O Fantasma da Ópera transformou-se, nesta segunda-feira, no show da Broadway de maior sucesso da história ao completar sua apresentação de número 7.486, em uma noite de gala que contou com a presença do compositor Andrew Lloyd Webber e com o fantasma original, Michael Crawford. O compositor britânico, que viu sua criação bater um recorde antes pertencente a outra de suas peças, Cats, disse ter ficado "totalmente emocionado" com a longa ovação que se seguiu ao final da peça.
Segundo o compositor de 57 anos, a peça, que estreou 18 anos atrás, nunca deixou de agradá-lo.O diretor da montagem atual, Harold Prince, e seu produtor, Cameron Mackintosh, subiram ao palco junto com dezenas de atores das quase duas décadas de encenação da peça na Broadway. Depois da apresentação, houve um baile no hotel Waldord-Astoria. Apesar do sucesso do Fantasma e de Cats, Lloyd Webber insiste que não possui uma fórmula para isso.

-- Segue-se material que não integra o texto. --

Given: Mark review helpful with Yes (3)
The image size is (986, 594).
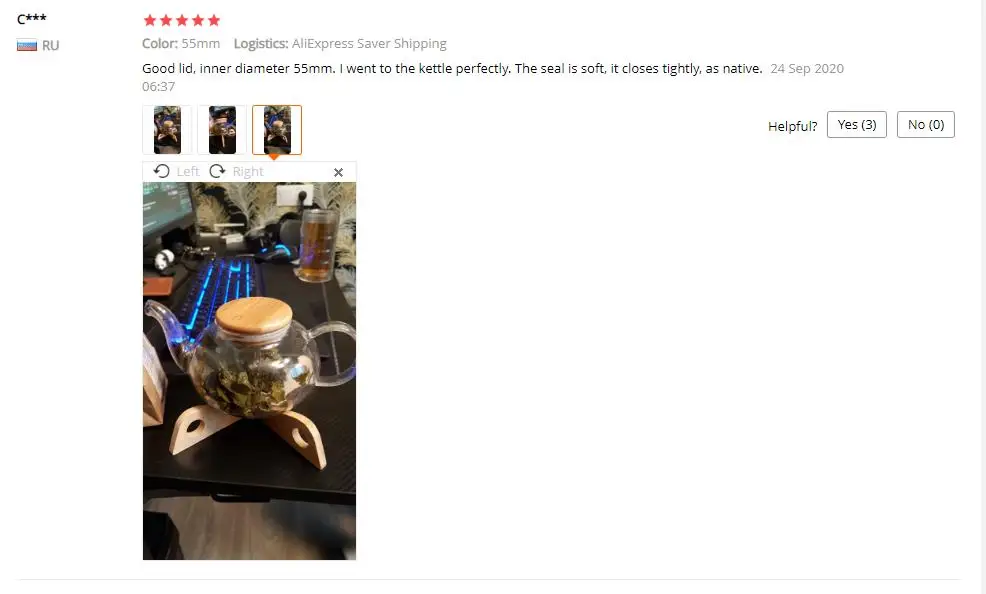Looking at the screenshot, I should pos(856,124).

- Se eu conhecesse (essa fórmula), eu escreveria outra peça - afirmou o compositor.
O britânico, que também criou outros musicais de sucesso como Jesus Christ Superstar, Evita e Sunset Boulevard, disse que uma das teorias sobre a magia do Fantasma tinha saído de um grupo de modelos que encontrou em um jantar de caridade organizado pelo cantor Elton John.
- Quando o Fantasma era novo ainda e tinha acabado de estrear na Broadway, eu estava em uma mesa de jantar com meia dúzia das modelos mais famosas do mundo.Elas estavam me perguntando sobre o Fantasma e surgiu a questão sobre o porquê de ele funcionar. Uma delas disse: Você pode achar que está sentado com algumas das seis mulheres mais bonitas do mundo, mas todas nós temos alguma coisa que gostaríamos de mudar. Elas começaram a falar sobre o que gostariam de mudar. Eu passei para uma outra mesa. Mas alguma coisa naquilo tudo me chamou a atenção. O porquê de nos identificarmos com o Fantasma, especialmente as mulheres - disse Lloyd Webber sobre a peça, cujo personagem central usa uma máscara para esconder um rosto desfigurado.